Components within conventional storage management systems often communicate via one or more proprietary network protocols; this limits the devices that may connect to the system. Conventional systems may utilize propriety or non-proprietary network protocols at any of the seven Open Systems Interconnection Reference Model (OSIRM) layers, and may often utilize proprietary application-layer protocols. For example, if a client has primary data stored on it, and a storage management system is utilized to create a secondary copy of this data on a secondary storage device, the client may communicate with the secondary storage device by utilizing a proprietary application-level network protocol. In order to create a secondary copy on the secondary storage device in such a scenario, both the client and secondary storage device must have proprietary software and/or hardware installed or otherwise be configured to perform the proprietary network protocol. Thus, the ability of a conventional storage management system is generally limited to performing storage operations on those clients and secondary storage devices having pre-installed hardware or software.
Although some conventional data storage systems may permit a client to communicate with the system via a non-proprietary network protocol such as hypertext transfer protocol (HTTP) or file transfer protocol (FTP), generally such systems do not facilitate a wide range of value-added storage operations. For example, cloud storage sites typically provide only storage of and access to data objects as a service provided to end users. Generally, uploading, access and manipulation of data stored on a cloud storage site is conducted via an HTTP, FTP or similar network connection. Cloud storage service providers include Amazon Simple Storage Service, Rackspace, Windows Azure, and Iron Mountain, and Nirvanix Storage Delivery Network. Cloud storage service providers often bill end users on a utility computing basis, e.g., per gigabyte stored, uploaded and/or downloaded per month. Conventional cloud storage sites may not permit the end user to perform value-added storage operations such as ILM, deduplication, content indexing, data classification, data mining or searching, E-discovery management, collaborative searching, encryption or compression.

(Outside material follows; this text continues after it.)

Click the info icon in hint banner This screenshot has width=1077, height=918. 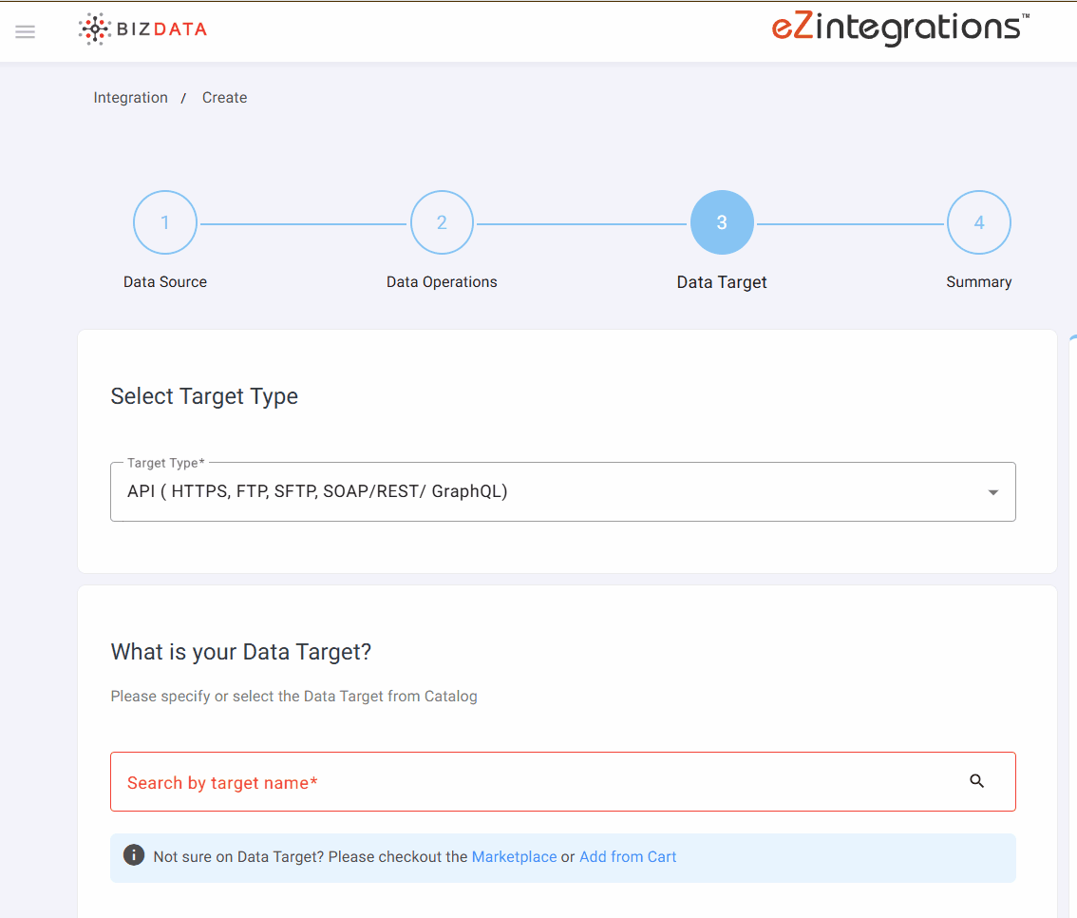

The need exists for systems and methods that overcome the above problems, as well as systems and methods that provide additional benefits. Overall, the examples herein of some prior or related systems and methods and their associated limitations are intended to be illustrative and not exclusive. Other limitations of existing or prior systems and methods will become apparent to those of skill in the art upon reading the following Detailed Description.